-- Page text follows --

KFF reports that Kansas had the fourth highest disenrollment rate in the country at about 65%.

Texas also had the highest disenrollment rate at 82% followed by Idaho at 76% and South Carolina at 72%.

“Despite all the preparations and what we know has been a tremendous amount of work at the state level and in the community, we are very concerned about the level of terminations, meaning disenrollment, that we are seeing across the country,” Daniel Tsai, director of the Center for Medicaid and CHIP Services, told reporters in a meeting reported last week by CNN.

It was always anticipated that the unwinding process would leave people without Medicaid coverage.

National polling showed that many Medicaid beneficiaries were not prepared for the new administrative process and were even unaware they could lose coverage.

A poll done by Kaiser Family Foundation before the unwinding process started in April found that many beneficiaries were not ready for the renewal process.

The Kaiser survey found that 65% of Medicaid beneficiaries were not sure whether states could remove them from the program if they aren’t eligible or didn’t finish the renewal process.

Another 7% wrongly believed states couldn’t remove them from the Medicaid program.

More than four in 10 recipients who relied only on Medicaid  said they wouldn’t know where to search for health care coverage or would be left uninsured if they were found to be ineligible for Medicaid, the survey found.

The Kaiser Family Foundation estimated between 7.8 million and 24.4 million people nationally will be affected during the 12-month unwinding period.

Officials in Kansas estimated at 125,000 people were at risk of losing insurance coverage.

Heather Braum, health policy adviser for Kansas Action for Children, was upbeat about the pause in disenrollments but still had serious reservations about the fact that children are disproportionately affected by the unwinding.

She pointed to new data released by the state health department on Tuesday showing that a vast percentage of people affected by the unwinding in Kansas are children.

-- Page text concluded --

Work instructions
A - Answer these questions from the Medicaid unwinding article, one line per answer: (i) What position does Daniel Tsai hold? (ii) How many people did officials in Kansas estimate were at risk of losing insurance coverage? (iii) In what month did the unwinding process start?
B - Does each statement agree with the Medicaid unwinding article? Answer yes or no, and quote the article's words that decide it.
(i) Idaho's disenrollment rate was 76%.
(ii) The Kaiser Family Foundation estimated that as many as 30 million people nationally would be affected during the unwinding period.
(iii) Heather Braum is a health policy adviser for Kansas Action for Children.
C - Write the next part of the Medicaid unwinding article, starting after its final sentence.

-- Data follows --

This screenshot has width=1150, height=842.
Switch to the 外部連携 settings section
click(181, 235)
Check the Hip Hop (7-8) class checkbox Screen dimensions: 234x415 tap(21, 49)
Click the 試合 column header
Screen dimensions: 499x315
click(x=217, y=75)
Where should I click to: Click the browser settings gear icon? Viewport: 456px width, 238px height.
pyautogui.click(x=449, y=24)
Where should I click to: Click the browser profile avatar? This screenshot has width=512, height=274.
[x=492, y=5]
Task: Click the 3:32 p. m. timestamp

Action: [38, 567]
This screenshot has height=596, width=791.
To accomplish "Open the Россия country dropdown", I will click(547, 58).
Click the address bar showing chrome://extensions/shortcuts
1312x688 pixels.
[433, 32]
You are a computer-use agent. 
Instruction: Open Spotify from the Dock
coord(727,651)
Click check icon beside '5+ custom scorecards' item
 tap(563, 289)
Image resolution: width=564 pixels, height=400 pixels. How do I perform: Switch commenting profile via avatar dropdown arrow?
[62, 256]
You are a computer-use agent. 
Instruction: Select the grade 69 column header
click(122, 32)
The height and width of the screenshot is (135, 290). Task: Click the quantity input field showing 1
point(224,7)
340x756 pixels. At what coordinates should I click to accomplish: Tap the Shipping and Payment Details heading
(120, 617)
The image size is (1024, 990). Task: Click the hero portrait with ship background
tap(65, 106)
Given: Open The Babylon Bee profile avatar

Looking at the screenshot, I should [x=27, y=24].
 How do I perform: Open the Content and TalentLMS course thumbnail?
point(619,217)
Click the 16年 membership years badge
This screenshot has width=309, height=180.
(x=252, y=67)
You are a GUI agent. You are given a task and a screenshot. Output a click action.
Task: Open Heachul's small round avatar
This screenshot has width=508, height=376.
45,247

-- Data concluded --

Exercise results
A -
(i) Director of the Center for Medicaid and CHIP Services
(ii) 125,000
(iii) April

B -
(i) Yes: "followed by Idaho at 76%"
(ii) No: "between 7.8 million and 24.4 million people nationally will be affected during the 12-month unwinding period"
(iii) Yes: "Heather Braum, health policy adviser for Kansas Action for Children"

C -
The state health department broke down by age group the number of Kansans who were placed in the 90-day window during April and May when they were discontinued for procedural reasons.

About 62% of those beneficiaries who were placed in the 90-day window were 18 and younger, the data shows. About 15% were 4 and under, the data shows.

“We are encouraged to hear the state has given KanCare members more time to return their renewal forms, as these Kansans can continue to have access to necessary health services,” Braum said in a statement.

“With today’s data release breaking out some of the numbers by age and county, we finally begin to have a picture of how the unwinding is going for children,” she said.

“These numbers confirm our deep concern that Kansas children are at high risk of losing their coverage, yet remain eligible for KanCare,” she said.

“We will continue pushing for Kansas families to be targeted in outreach efforts in the months ahead.

The state health department has been seeking help from the federal government, getting approval for waivers from the Centers for Medicare and Medicaid Services to give the state the flexibility to help people get their eligibility determined.

The approved waivers give the state the ability to take some of the burden off of recipients to renew their coverage.

For instance, they allow the state to renew coverage for individuals with no income without requesting additional information or documentation from the beneficiary under certain circumstances.

Those waivers also allow the managed care organizations that administer the Medicaid program to update contact information for beneficiaries or allow the state to update that information using the U.S. Postal Service or the National Change of Address database.

The state also is seeking federal approval for other measures that would permit managed care plans to provide assistance to beneficiaries to complete and submit Medicaid renewal forms.

The state also is seeking permission to reinstate eligibility effective on the individual’s prior termination date for anyone cut off because of a procedural reason and are subsequently determined eligible for Medicaid during a 90-day reconsideration period.